Problem requirements :: In your copy, leave out the pictures and output only the lines from the one holding "Open the user profile avatar" through the end of the data below, exactly.

Records for the exercise ::
+---+

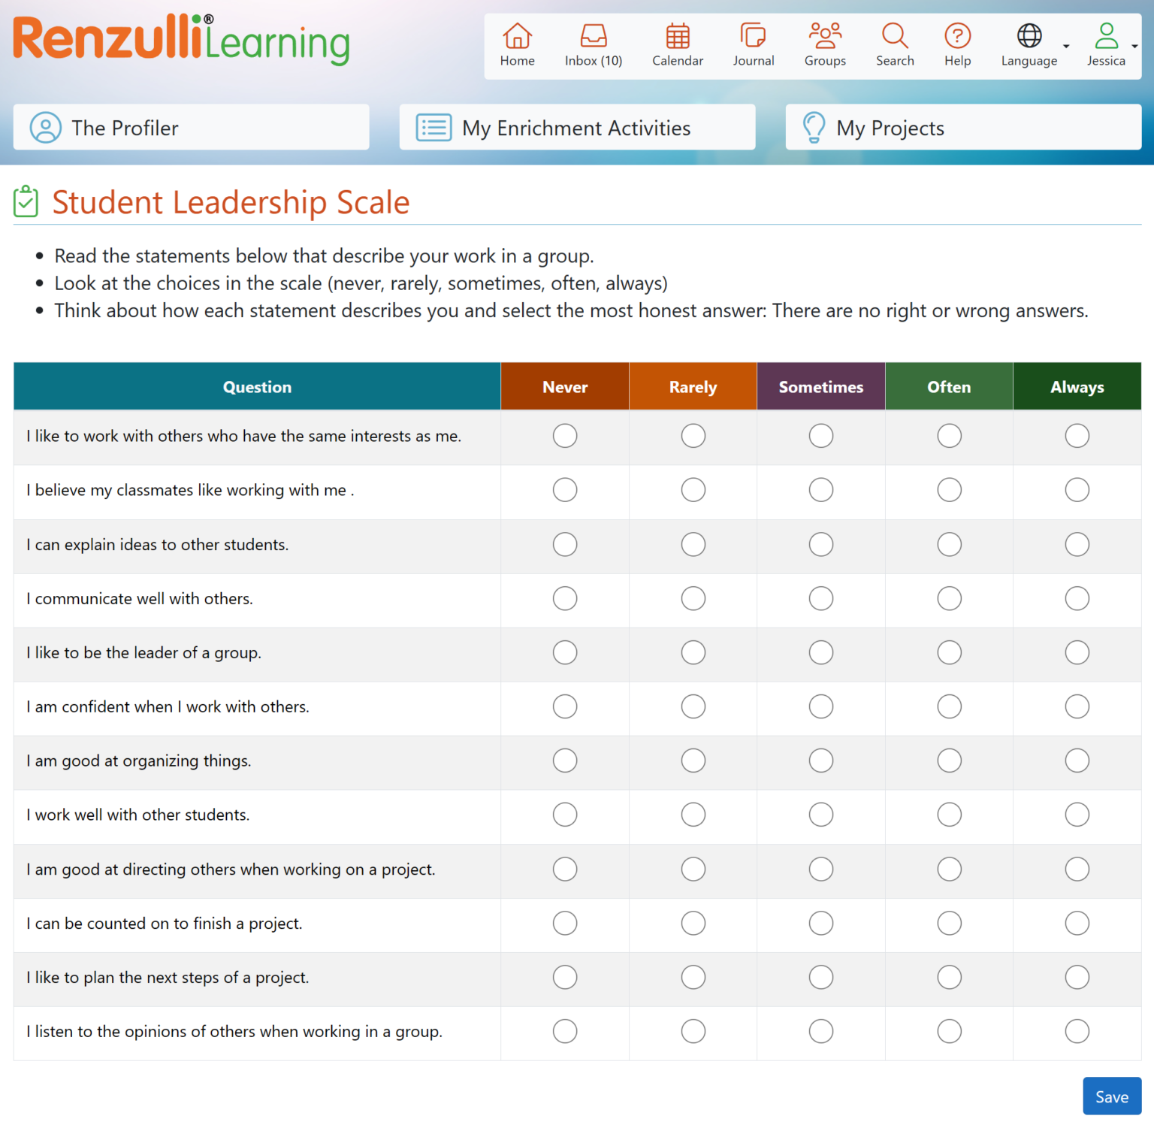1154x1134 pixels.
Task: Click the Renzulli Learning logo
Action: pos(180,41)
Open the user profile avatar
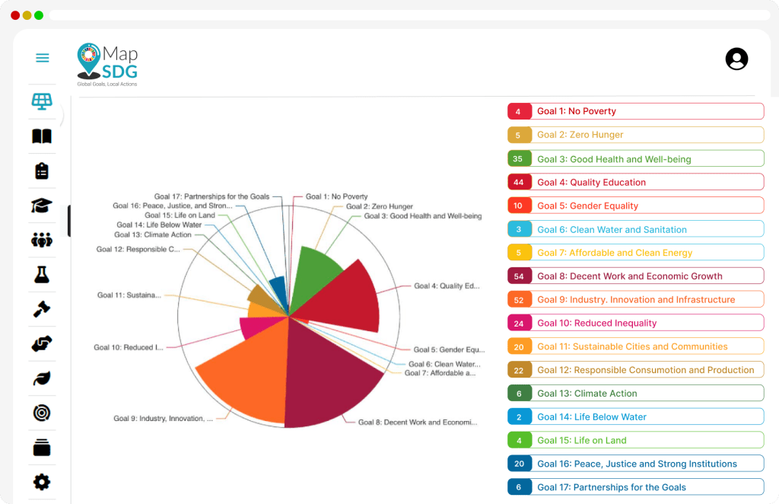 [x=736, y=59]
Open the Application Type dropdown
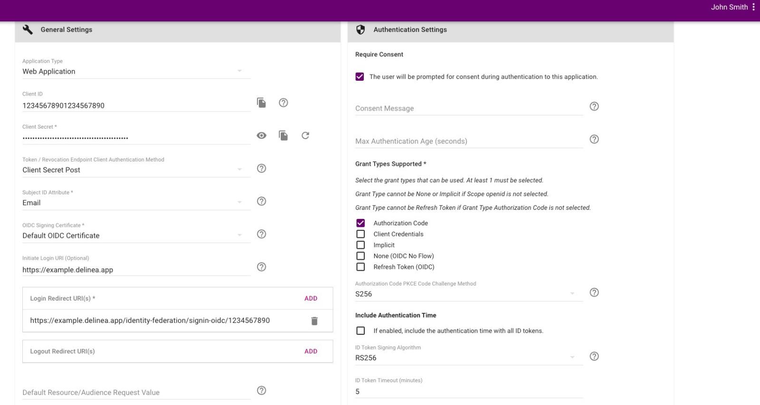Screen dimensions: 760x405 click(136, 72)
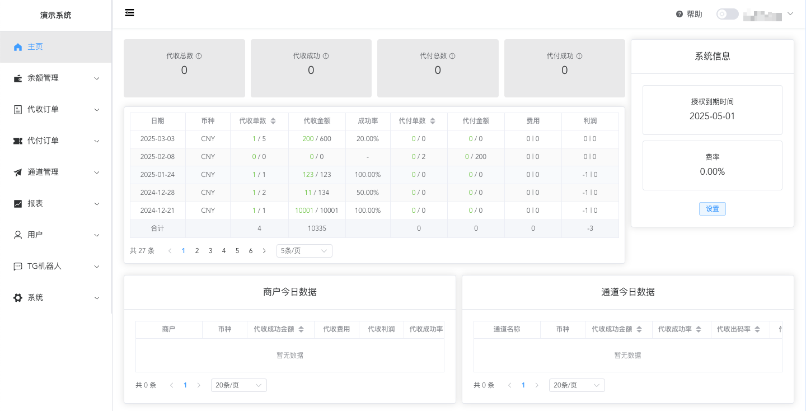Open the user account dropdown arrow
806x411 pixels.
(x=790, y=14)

+---+

Output of the exercise ::
Open the user profile avatar
 [x=736, y=59]
Open the Application Type dropdown
Screen dimensions: 760x405 click(136, 72)
Open the user account dropdown arrow
806x411 pixels.
(x=790, y=14)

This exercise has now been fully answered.